Rappel rapide sur la manière dont le jeu fonctionne vraiment :

Les banques centrales dotées de doubles mandats existent pour contrecarrer ce que les marchés auraient naturellement tendance à évaluer. C’est toute l’idée.

Croissance sous la tendance → elles abaissent les taux pour stimuler l’emprunt et l’activité

Inflation qui tourne au-dessus de la cible → elles relèvent les taux au-dessus de l’équilibre pour étouffer la demande et forcer l’épargne

Les décideurs budgétaires ? Un autre animal. Pas de double mandat. Leurs incitations les poussent toujours vers une monnaie moins chère. Ils veulent que les taux soient maintenus à un niveau bas, quelle que soit la phase du cycle.

Cette divergence compte plus que la plupart ne le pensent. Lorsque la politique budgétaire et la politique monétaire tirent dans des directions opposées, on obtient une instabilité de régime. Lorsqu’elles s’alignent vers la suppression, on obtient des bulles.

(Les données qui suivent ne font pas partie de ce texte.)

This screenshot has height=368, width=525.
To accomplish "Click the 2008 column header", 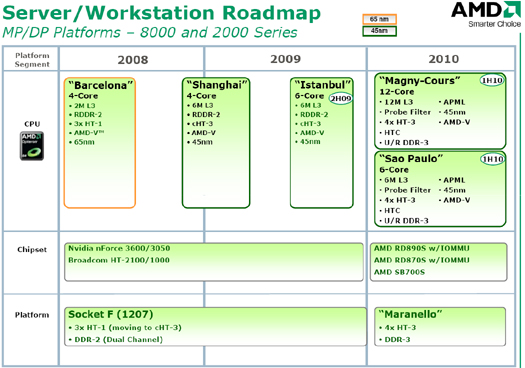I will click(133, 60).
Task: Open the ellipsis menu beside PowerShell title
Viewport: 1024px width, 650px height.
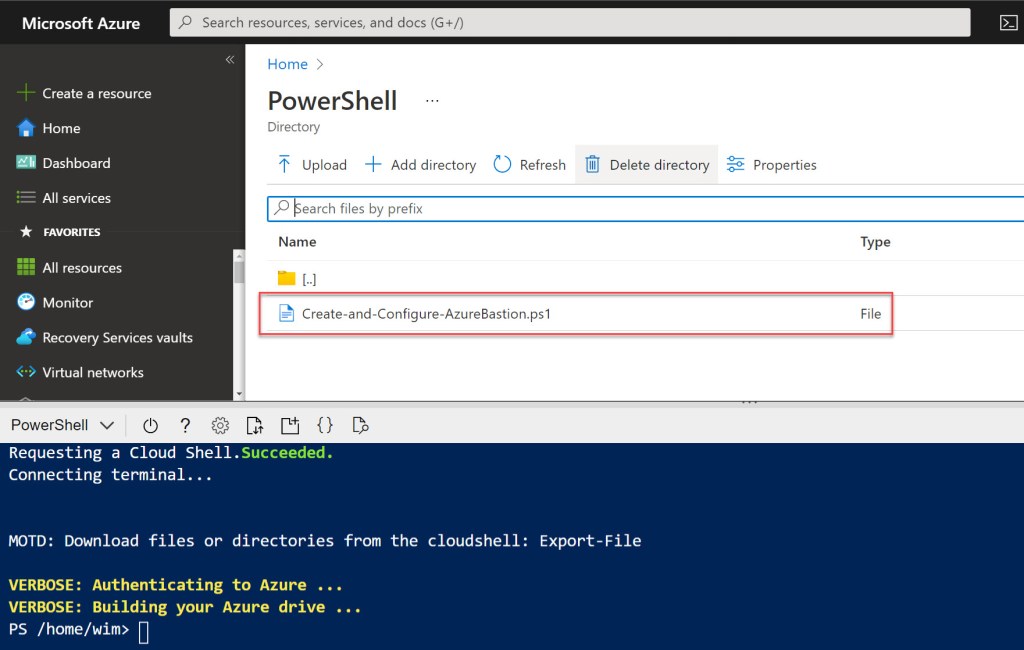Action: (432, 101)
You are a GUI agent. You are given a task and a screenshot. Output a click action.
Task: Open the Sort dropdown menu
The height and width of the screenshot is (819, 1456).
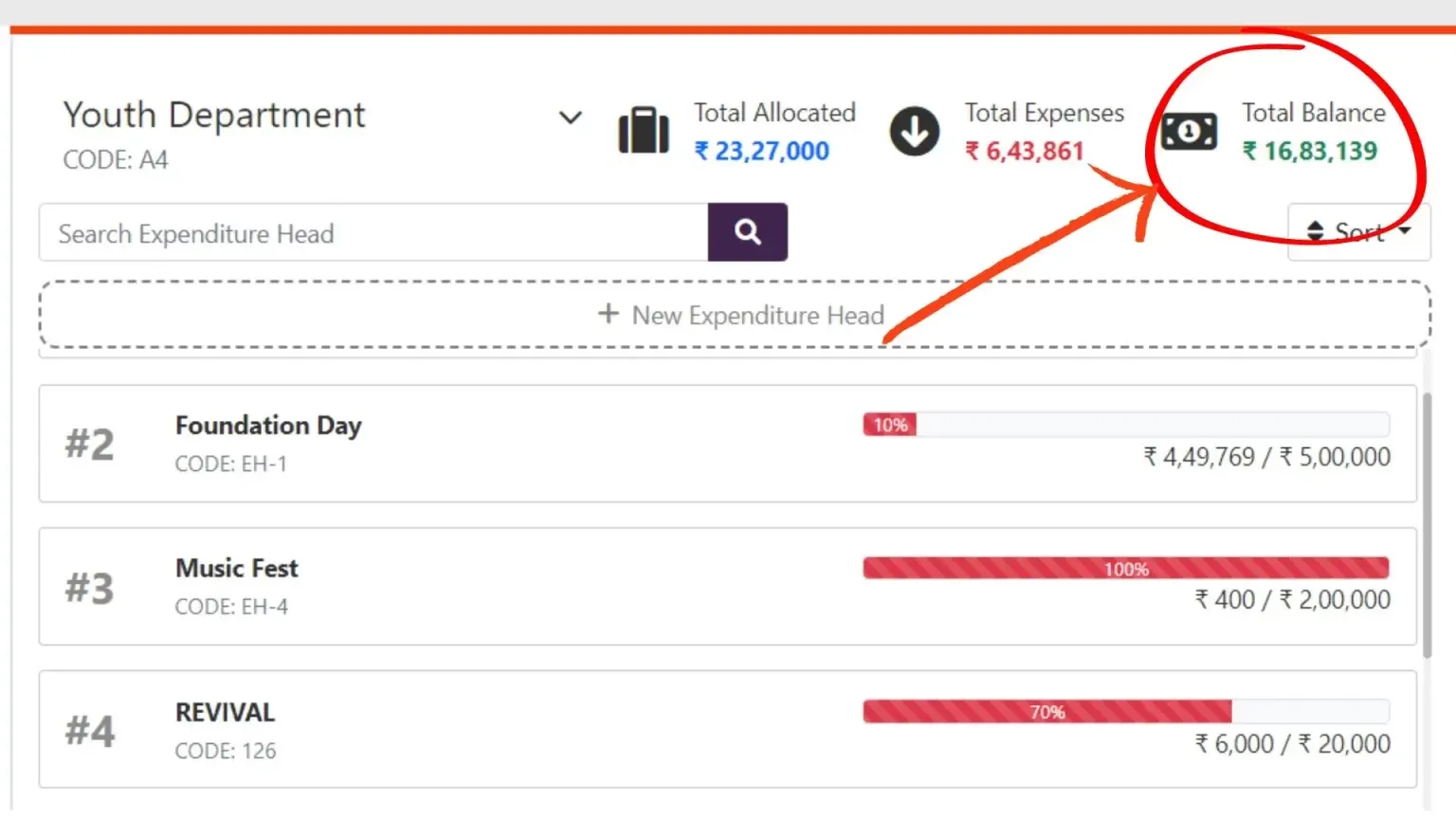tap(1358, 231)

Lorsqu’elles s’alignent vers le resserrement, on obtient des atterrissages difficiles.

En ce moment, nous sommes dans le milieu confus : le budgétaire reste laxiste, tandis que le monétaire fait semblant d’être restrictif. Surveillez l’écart entre ce que le marché veut valoriser et ce que la politique impose. C’est là que se situe l’avantage.